Jeśli Dzieło Serca Jezusowego nie przynosi owoców, jakie rodzić powinno, to przyczyna tego zjawiska jest zawsze po stronie apostołów Serca Jezusowego, ludzi małej wiary, lękających się troski czy trudności i niepowodzenia, ludzi o duchu pesymistycznym, ponieważ nie zawsze na własne oczy owoce swej pracy oglądają. Kto wierzy w Jego miłość, ten zawsze zwycięża. Apostoł – podobnie jak cnota – nie zna prawdziwych klęsk i zawodów. Zbawiciel przewidywał wszystkie trudności, a mimo to powiedział stanowczo: „Będę panował”. Miejmy więc wielką wiarę. Prace nasze przyniosą tysiąckrotny plon, jeśli posiądziemy wiarę świętych.(…) wierzmy w zwycięstwo…Nie wierzmy w klęskę, bo dzieła Boże klęsk nie znają; panuje w nich tylko zwycięstwo…wielkie zwycięstwo Serca Jezusowe: „ Jam zwyciężył świat” (Łk. 5,5).

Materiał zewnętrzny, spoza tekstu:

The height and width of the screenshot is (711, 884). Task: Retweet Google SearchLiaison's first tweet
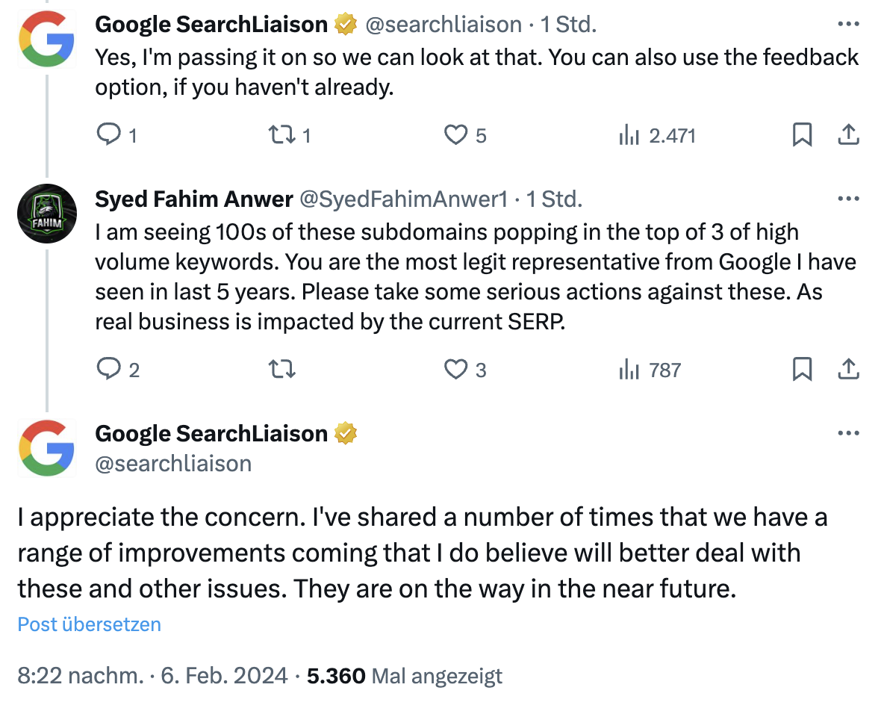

Żar miłości. Kochajmy prawdziwie po apostolsku, by móc uczyć jak należy miłować Jezusa. Miłujmy (…) żarem miłości, aby mowa nasza była płomieniem i serca miłością zapalała. (…) Kto bowiem przemawia, mając słońce w sercu, ten daje Boga, pokazuje Jezusa, bo Go zna i posiada przez miłość. Mowa jego jest prosta, bardzo prosta a jednak dociera do głębi duszy, oświeca ciepłym i życiodajnym światłem. Mówcie zawsze i wszędzie o Jezusie nad wyraz dobrym, a nie o Jezusie twardym i bezwzględnym. Jezusa gotowego każdej chwili zapomnieć urazy i przebaczyć, przedstawiajcie Go w świetle, w jakim Go przedstawia Ojciec, jako Jezusa łagodnego, dobrotliwego, miłosiernego, cierpliwego, bo wiecznego. (…) Jeśli ludzie mają Go miłować tak jak On tego pragnie, muszą poznać Jego dobroć; wszystko w Nim tchnie dobrocią i miłosierdziem, nawet nad Jego sprawiedliwość.